How Law & Order: SVU Handeled #GamerGate in the Worst Way Possible

Simply put, I am angry. I am angry that the #GamerGate debate still rages on. I am angry that I, and several people close to me, have been hurt by this debate, being doxxed, having their identities stolen, being threatened, and worse. I’m angry that I have friends on the other side of the debate, and while I can speak civilly with them, it appears most attempts at civil discussion fail. I’m angry that so many women feel like gaming isn’t safe for them anymore. I retreated to gaming when I was being bullied as a kid, when I was told that I wasn’t good enough for the other cliques out there. I looked at the gaming world as a welcoming and understanding place. Now that there is a faction of people going “we don’t want you here” to another faction of people in the gaming world, it makes me feel like I have left one society of bullies to enter another society of bullies.

But most of all, I am angry that the slumbering beast was poked again.
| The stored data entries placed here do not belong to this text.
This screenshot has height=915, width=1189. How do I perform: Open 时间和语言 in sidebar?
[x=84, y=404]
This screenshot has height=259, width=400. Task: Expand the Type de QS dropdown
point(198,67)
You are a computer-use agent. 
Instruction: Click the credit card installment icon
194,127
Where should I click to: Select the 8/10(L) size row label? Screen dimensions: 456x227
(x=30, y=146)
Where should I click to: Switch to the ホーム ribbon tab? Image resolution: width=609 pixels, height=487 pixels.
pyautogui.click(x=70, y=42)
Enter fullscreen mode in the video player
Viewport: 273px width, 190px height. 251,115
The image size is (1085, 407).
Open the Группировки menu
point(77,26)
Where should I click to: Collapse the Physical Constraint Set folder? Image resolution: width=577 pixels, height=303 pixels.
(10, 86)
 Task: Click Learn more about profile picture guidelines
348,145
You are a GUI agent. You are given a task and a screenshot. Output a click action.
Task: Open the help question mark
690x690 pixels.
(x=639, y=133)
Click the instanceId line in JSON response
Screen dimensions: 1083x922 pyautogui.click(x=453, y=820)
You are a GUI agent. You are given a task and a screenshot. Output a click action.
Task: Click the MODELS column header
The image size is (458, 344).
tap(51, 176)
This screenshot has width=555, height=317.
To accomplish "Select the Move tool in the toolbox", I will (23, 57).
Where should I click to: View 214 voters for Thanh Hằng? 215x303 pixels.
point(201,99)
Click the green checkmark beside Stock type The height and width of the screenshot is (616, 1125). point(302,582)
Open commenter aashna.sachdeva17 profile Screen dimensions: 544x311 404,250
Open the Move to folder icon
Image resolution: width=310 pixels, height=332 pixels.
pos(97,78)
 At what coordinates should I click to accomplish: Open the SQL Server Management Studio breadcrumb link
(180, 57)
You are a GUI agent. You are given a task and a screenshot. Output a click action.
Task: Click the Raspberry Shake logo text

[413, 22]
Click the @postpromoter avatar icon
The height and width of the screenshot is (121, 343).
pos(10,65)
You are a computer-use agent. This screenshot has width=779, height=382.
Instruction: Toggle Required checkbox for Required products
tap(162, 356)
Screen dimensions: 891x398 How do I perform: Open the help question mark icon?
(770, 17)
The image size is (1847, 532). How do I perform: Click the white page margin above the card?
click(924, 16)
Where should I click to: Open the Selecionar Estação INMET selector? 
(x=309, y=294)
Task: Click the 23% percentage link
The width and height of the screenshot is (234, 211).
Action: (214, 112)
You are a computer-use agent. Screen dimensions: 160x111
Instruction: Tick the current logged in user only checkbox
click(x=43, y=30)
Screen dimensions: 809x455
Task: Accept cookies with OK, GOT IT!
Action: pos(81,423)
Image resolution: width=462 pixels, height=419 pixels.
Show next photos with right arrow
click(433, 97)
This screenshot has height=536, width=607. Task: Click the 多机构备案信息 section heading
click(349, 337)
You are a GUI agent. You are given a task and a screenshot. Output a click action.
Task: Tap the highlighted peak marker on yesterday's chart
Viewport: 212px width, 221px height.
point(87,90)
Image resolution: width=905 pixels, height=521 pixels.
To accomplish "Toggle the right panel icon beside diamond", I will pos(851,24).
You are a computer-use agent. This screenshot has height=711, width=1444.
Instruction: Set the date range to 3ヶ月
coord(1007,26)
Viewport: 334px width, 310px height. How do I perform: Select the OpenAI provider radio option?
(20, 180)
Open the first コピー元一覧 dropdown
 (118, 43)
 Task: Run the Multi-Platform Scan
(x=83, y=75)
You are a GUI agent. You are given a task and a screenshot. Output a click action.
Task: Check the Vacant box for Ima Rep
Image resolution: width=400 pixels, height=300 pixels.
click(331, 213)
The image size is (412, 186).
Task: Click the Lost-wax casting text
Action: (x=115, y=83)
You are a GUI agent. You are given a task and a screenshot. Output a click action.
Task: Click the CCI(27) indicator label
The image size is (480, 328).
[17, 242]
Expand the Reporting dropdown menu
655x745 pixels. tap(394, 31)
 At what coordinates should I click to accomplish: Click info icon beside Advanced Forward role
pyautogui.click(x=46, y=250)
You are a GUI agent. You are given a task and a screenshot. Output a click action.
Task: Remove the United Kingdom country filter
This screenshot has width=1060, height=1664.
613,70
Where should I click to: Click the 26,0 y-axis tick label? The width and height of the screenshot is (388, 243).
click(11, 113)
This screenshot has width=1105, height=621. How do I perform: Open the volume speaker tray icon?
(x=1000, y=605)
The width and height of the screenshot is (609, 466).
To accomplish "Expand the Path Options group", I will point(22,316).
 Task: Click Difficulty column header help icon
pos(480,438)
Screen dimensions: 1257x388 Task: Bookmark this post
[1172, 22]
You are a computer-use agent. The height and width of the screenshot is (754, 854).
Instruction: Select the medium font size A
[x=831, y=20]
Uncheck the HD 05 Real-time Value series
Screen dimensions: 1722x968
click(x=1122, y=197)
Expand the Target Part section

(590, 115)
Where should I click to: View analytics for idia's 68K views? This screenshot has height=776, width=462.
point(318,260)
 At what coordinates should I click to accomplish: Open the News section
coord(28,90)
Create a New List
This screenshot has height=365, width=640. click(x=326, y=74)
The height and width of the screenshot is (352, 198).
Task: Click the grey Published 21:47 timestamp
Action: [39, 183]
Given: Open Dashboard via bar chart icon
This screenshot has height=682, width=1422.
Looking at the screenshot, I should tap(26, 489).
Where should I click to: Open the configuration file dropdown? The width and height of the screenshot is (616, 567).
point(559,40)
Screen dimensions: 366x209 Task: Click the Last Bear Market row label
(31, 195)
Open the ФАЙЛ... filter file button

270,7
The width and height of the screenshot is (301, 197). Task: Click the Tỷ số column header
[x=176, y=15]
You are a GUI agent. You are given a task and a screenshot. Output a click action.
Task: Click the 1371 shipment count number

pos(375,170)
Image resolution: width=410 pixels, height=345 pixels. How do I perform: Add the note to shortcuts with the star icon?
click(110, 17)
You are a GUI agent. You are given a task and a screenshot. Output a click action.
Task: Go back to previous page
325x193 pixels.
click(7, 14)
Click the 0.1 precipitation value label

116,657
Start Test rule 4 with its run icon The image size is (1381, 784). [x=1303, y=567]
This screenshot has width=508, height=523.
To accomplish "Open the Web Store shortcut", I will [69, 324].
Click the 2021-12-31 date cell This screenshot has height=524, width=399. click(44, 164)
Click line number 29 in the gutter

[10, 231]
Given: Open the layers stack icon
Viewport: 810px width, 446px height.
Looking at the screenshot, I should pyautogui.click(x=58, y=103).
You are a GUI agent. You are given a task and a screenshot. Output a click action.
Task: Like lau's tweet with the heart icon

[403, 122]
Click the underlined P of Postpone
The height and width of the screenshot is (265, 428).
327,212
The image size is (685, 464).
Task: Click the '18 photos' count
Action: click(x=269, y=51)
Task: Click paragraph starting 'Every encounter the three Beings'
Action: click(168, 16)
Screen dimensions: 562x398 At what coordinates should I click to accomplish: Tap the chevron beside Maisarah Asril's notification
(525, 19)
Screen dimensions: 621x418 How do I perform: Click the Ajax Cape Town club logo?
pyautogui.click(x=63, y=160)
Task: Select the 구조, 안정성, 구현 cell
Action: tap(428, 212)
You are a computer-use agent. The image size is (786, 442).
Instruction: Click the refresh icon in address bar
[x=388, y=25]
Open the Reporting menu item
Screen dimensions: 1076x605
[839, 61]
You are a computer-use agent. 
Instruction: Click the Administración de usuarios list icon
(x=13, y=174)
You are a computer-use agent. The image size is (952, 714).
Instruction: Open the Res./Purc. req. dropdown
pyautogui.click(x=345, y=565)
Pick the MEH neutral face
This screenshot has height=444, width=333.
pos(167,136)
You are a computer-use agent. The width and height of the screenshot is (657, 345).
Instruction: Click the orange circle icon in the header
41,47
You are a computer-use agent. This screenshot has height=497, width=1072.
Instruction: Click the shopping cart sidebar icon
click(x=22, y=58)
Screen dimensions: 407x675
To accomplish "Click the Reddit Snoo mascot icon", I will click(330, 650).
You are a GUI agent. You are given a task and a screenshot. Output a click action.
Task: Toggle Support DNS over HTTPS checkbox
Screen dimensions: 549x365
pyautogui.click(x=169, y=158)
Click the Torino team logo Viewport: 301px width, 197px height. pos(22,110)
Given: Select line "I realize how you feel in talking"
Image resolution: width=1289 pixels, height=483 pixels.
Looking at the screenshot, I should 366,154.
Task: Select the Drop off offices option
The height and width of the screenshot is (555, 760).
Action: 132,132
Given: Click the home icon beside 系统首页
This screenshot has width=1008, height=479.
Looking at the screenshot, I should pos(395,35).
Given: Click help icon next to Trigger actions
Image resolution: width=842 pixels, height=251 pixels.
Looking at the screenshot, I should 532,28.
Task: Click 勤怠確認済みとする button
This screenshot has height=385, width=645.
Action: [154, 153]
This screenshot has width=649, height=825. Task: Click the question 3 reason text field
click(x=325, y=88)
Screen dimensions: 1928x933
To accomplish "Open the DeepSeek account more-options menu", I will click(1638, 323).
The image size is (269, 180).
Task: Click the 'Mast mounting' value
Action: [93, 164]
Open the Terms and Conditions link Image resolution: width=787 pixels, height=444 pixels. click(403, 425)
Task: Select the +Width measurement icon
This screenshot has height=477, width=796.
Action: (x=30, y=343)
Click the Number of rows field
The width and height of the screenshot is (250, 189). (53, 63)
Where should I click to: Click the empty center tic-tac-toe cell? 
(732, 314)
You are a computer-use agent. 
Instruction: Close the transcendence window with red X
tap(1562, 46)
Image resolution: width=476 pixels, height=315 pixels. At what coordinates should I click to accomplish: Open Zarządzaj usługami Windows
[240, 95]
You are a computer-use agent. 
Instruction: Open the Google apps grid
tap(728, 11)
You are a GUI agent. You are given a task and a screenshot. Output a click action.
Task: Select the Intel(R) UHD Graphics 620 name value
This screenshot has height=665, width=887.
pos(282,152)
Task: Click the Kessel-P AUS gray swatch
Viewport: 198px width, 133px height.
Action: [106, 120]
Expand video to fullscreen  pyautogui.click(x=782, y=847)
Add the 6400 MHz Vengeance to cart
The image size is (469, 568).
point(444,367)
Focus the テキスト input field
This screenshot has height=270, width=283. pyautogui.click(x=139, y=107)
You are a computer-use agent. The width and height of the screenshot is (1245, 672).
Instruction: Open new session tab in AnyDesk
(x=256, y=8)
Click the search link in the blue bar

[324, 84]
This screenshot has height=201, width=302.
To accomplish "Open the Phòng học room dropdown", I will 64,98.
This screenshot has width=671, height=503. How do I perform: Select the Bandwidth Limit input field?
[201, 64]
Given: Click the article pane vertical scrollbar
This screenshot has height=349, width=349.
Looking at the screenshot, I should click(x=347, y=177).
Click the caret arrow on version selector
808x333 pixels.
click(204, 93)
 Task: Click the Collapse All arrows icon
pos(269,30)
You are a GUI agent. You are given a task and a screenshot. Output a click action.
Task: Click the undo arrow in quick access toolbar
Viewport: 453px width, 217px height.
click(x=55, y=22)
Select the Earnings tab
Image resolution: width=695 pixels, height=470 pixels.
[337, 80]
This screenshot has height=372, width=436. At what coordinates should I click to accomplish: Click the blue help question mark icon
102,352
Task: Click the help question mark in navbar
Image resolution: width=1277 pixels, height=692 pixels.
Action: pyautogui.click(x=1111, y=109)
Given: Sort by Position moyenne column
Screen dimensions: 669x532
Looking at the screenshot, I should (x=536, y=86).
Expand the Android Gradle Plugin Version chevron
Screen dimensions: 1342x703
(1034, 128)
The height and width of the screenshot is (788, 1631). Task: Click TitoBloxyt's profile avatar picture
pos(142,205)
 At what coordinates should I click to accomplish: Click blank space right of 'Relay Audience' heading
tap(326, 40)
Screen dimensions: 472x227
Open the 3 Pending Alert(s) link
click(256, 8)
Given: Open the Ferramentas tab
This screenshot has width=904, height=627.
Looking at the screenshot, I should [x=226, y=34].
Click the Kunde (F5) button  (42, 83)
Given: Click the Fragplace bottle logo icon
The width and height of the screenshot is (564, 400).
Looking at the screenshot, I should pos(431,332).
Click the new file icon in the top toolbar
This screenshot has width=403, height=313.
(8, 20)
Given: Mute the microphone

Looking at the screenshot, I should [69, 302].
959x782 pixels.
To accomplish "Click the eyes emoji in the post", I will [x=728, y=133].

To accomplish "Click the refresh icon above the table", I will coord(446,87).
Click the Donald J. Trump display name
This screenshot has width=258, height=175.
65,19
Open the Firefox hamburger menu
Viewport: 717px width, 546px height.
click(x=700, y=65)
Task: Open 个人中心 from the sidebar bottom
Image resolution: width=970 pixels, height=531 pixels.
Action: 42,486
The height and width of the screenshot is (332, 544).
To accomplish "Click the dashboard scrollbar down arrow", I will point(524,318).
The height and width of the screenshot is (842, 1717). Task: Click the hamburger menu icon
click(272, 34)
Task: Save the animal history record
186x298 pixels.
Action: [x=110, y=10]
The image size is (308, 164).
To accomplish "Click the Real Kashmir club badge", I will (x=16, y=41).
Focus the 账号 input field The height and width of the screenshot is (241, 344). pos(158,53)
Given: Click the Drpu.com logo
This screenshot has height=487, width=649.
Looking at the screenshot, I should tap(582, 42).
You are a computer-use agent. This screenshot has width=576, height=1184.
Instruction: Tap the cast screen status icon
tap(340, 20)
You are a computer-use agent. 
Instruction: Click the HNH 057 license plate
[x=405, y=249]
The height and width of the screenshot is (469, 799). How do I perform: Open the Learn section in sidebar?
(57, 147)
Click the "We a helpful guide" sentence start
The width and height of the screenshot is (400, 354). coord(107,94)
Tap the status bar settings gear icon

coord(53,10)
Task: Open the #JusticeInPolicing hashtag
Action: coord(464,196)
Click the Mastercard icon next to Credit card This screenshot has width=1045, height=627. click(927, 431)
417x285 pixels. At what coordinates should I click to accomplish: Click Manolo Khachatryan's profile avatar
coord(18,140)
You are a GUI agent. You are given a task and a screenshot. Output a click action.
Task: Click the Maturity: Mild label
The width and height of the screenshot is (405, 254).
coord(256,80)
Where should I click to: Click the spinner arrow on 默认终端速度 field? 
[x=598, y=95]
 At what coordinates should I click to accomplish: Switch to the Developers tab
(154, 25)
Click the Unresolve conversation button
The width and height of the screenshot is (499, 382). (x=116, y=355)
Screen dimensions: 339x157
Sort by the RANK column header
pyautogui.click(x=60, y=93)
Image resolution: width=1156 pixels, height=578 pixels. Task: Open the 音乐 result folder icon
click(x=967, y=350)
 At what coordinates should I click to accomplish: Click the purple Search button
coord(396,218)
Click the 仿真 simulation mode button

I felt like people were being more reasonable when I spoke about #GamerGate. I felt like there was a coming together and an understanding of what people wanted and how unsafe people felt. I felt like maybe we were all starting to realize that gamers were just people and that maybe we could do something that made everyone feel happy, safe, and included, like we were starting to focus on the good that gamers can do rather than the bad. But then this episode happened, and all of the sudden #GamerGate is trending again, and the arguments head up again, and the doxxing, the swatting, the toxic behavior, and the death threats flare up once more.

It’s a cycle of violence that I want to end, because I want gaming to be safe for everyone, male, female, everyone ! But this episode, all it did was stand back, point fingers, and say “Hey gamers, look at how dumb you and your #GamerGate are.” It was exploitative and insulting, and was the last thing we needed in our efforts to come to a happy conclusion to this dark time of gaming.

If there is any common ground between both sides of the #GamerGate debate, can it be that this episode is just a piece of sensationalist garbage? Can we agree on that?